When using id: Option[Long] , extract the option value for instance with
if (office.id.isDefined) {
val Some(id) = office.id
SomeService.findSomethingByOfficeId(id)
}
or perhaps for instance
office.id match {
case None => Array()
case Some(id) => SomeService.findSomethingByOfficeId(id)
}
Also you can define case classes and objects as follows,
trait OId
case object NoId extends OId
case class Id(value: Long) extends OId
case class Office (
id: OId = NoId,
name: String,
phone: String,
address: String
)
Note that by defaulting id for example to NoId , there is no need to declare a call to this.

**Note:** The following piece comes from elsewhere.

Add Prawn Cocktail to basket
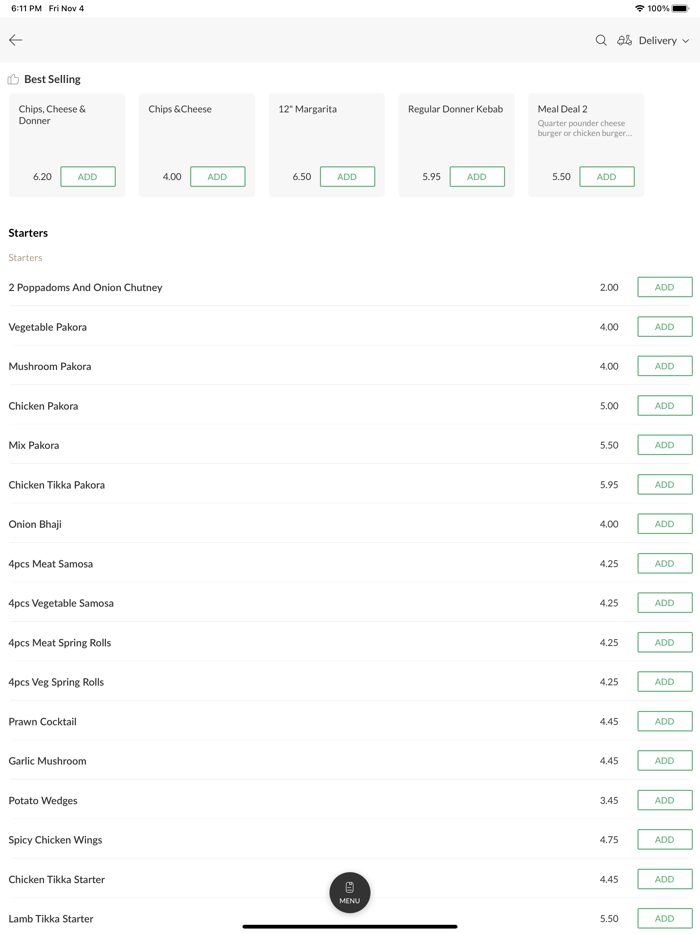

Then
val office = Office (Id(123), "name","phone","addr")
val officeNoId = Office (name = "name",phone="phone",address="addr")
If the id member is defined last, then there is no need to name the member names,
val office = Office ("name","phone","addr")
office: Office = Office(name,phone,addr,NoId)
As of invoking (neatly) a method,
office.id match {
case NoId => Array()
case Id(value) => SomeService.findSomethingByOfficeId(value)
}
I prefer more strong restriction for object Id property:
trait Id[+T] {
class ObjectHasNoIdExcepthion extends Throwable
def id : T = throw new ObjectHasNoIdExcepthion
}
case class Office(
name: String,
phone: String,
address: String
) extends Id[Long]
object Office {
def apply(_id : Long, name: String, phone: String, address: String) =
new Office(name, phone, address) {
override def id : Long = _id
}
}
And if I try to get Id for object what is not stored in DB, I get exception and this mean that something wrong in program behavior.
val officeWithoutId =
Office("officeName","00000000000", "officeAddress")
officeWithoutId.id // Throw exception
// for-comprehension and Try monad can be used
// update office:
for {
id <- Try { officeWithoutId.id }
newOffice = officeWithoutId.copy(name = "newOffice")
} yield OfficeDAL.update(id, newOffice)
// find office by id:
for {
id <- Try { officeWithoutId.id }
} yield OfficeDAL.findById(id)
val officeWithId =
Office(1000L, "officeName","00000000000", "officeAddress")
officeWithId.id // Ok
Pros:
1) method apply with id parameter can be incapsulated in DAL logic
private[dal] def apply (_id : Long, name: String, ...
2) copy method always create new object with empty id (safty if you change data)
3) update method is safety (object not be overridden by default, id always need to be specified)
Cons:
1) Special serealization/deserealization logic needed for store id property (json for webservices, etc)
P.S.
this approach is good if you have immutable object (ADT) and store it to DB with id + object version instead object replace.